(Stored data entries)
• • • • • • •
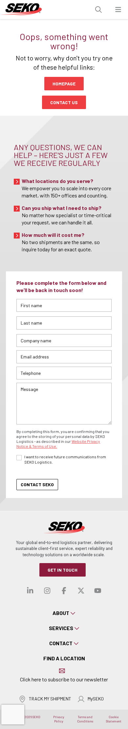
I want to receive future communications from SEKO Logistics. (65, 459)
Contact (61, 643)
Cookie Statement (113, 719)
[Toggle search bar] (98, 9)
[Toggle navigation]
• • • • • • •
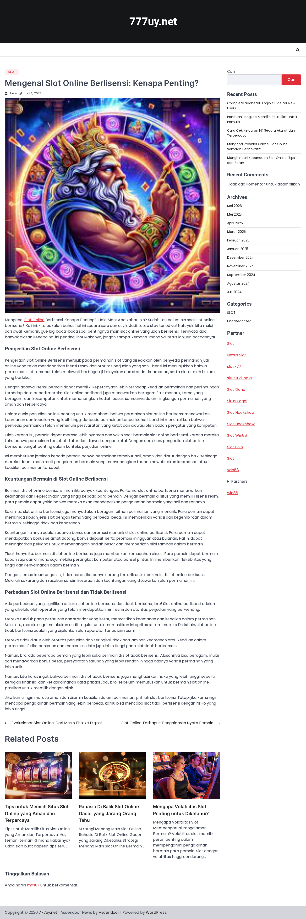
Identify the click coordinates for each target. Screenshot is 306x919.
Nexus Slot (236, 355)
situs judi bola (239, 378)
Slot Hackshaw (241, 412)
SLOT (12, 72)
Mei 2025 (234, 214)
• • • • • • •
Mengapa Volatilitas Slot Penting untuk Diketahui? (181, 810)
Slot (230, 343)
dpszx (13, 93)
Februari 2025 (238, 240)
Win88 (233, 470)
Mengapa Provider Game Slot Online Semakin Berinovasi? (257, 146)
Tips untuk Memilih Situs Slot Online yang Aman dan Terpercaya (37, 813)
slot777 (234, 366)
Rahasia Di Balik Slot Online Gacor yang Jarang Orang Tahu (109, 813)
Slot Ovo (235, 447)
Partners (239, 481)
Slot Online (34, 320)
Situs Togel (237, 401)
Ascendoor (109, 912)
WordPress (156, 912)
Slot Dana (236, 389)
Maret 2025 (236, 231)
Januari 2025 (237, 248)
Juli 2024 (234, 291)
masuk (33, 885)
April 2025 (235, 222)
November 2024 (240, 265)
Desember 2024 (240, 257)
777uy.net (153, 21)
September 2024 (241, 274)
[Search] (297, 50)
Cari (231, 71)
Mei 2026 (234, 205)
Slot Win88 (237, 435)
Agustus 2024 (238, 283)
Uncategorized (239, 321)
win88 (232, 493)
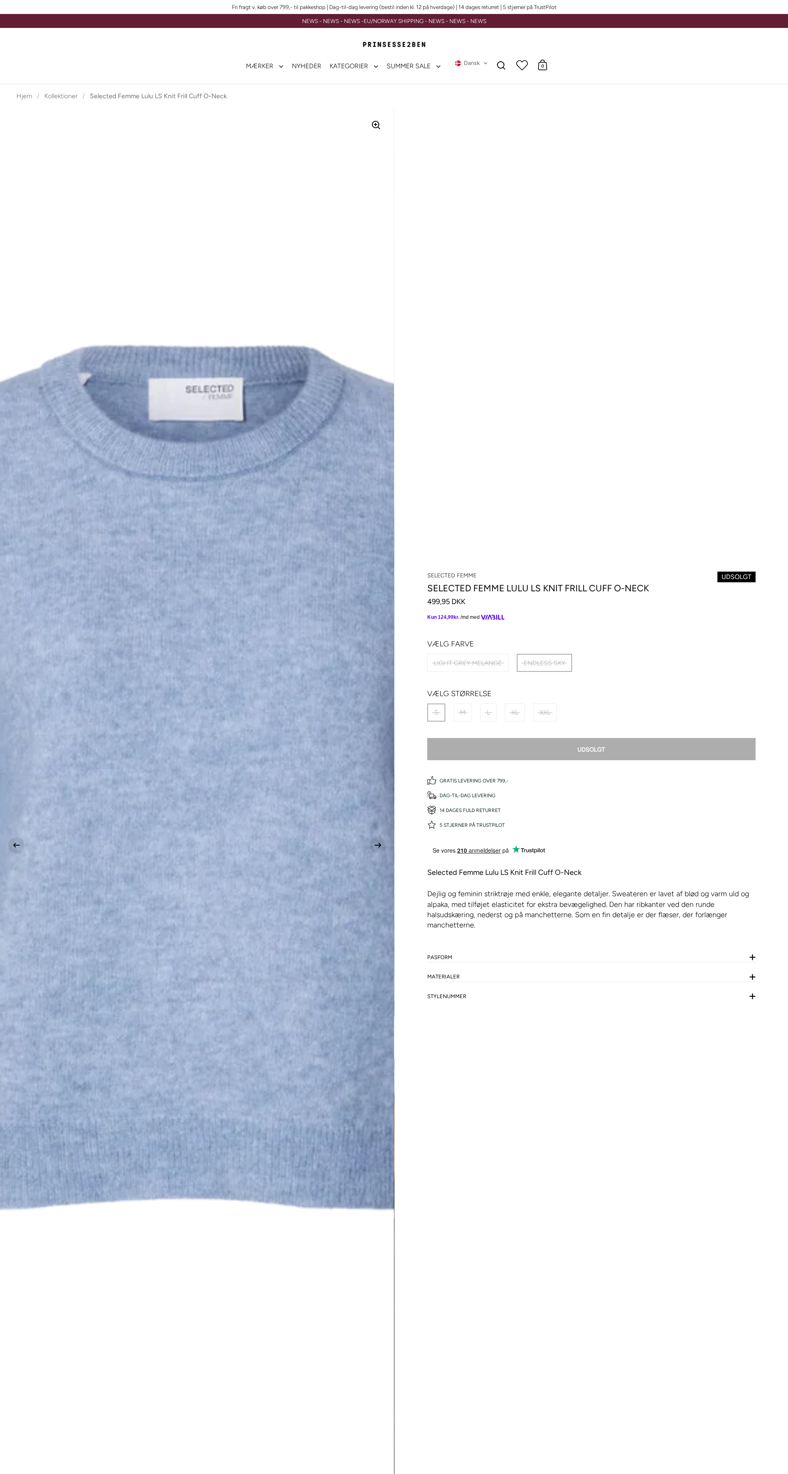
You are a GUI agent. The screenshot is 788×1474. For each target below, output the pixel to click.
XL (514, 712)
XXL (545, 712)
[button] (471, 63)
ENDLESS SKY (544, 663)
• • • • • • •
§ **What you are asked to do**
Count the lines in the items above that contain the word "each", treating uppercase and lowercase as different, and give only the number.

§ **Exercise result**
2